*Written request*: Give the stretch from the start of the rows below through the line containing "item below shop" as a two-column CSV with the headers instruction and output: one line for each row, with its text under instruction and its answer under output, each field quoted and all line breaks replaced by spaces. Leave the pictures out.
================================
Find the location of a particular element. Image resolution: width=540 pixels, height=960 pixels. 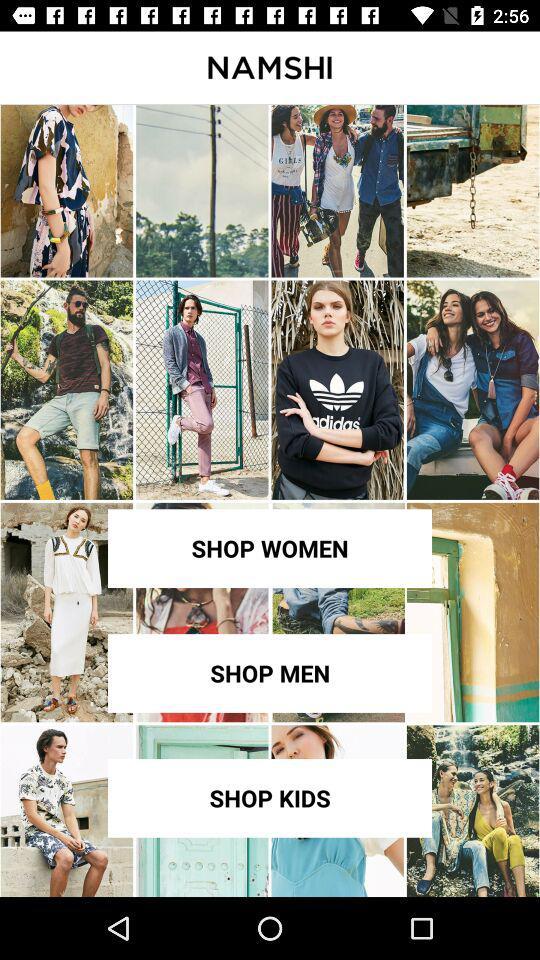

item below shop women is located at coordinates (270, 673).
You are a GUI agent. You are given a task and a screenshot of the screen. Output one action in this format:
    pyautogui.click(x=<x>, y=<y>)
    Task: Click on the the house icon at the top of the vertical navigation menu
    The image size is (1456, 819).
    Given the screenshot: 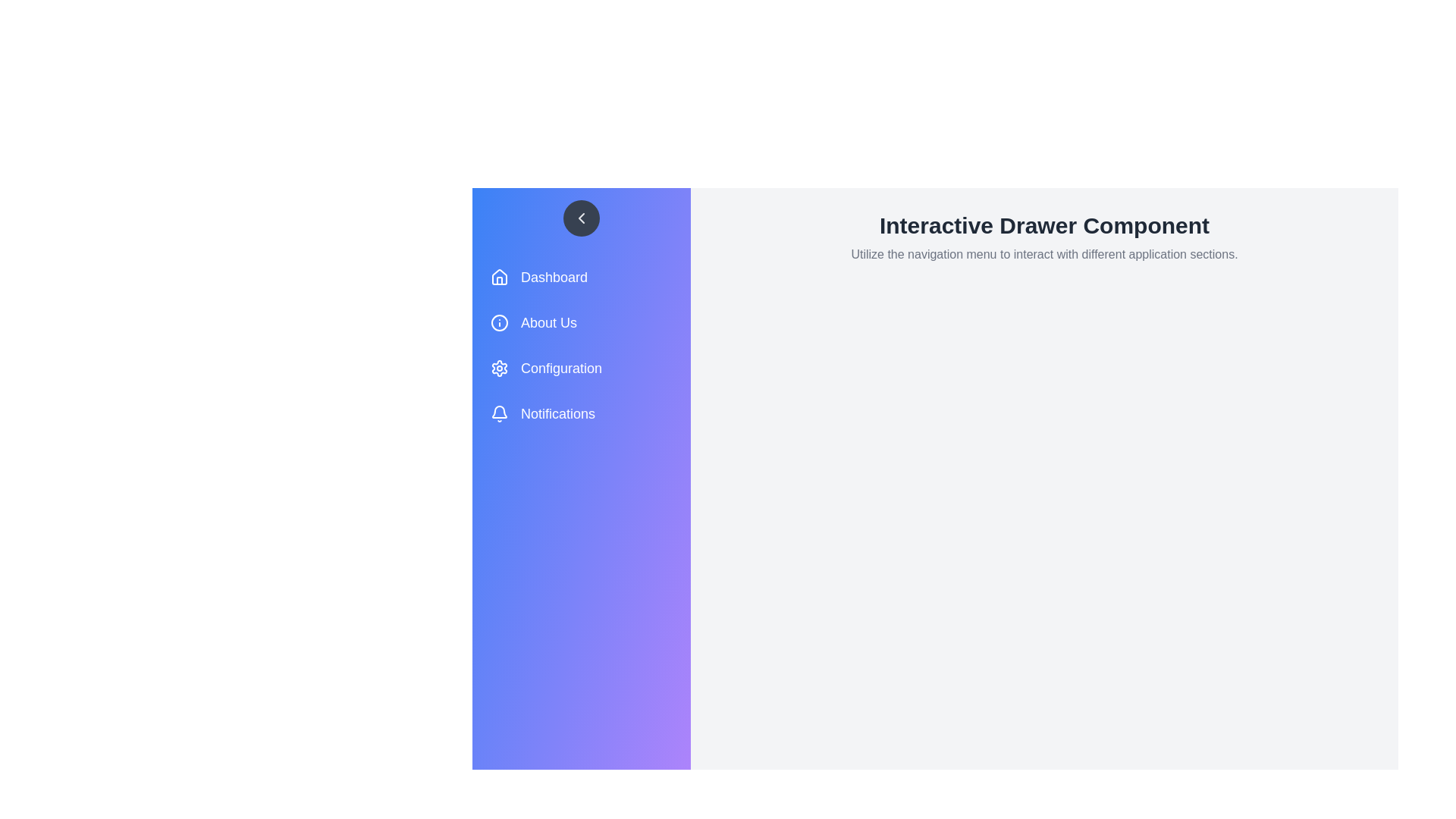 What is the action you would take?
    pyautogui.click(x=499, y=278)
================================
*Written answer*:
instruction,output
"Find the location of a particular element. Image resolution: width=540 pixels, height=960 pixels.","item below shop women is located at coordinates (270, 673)."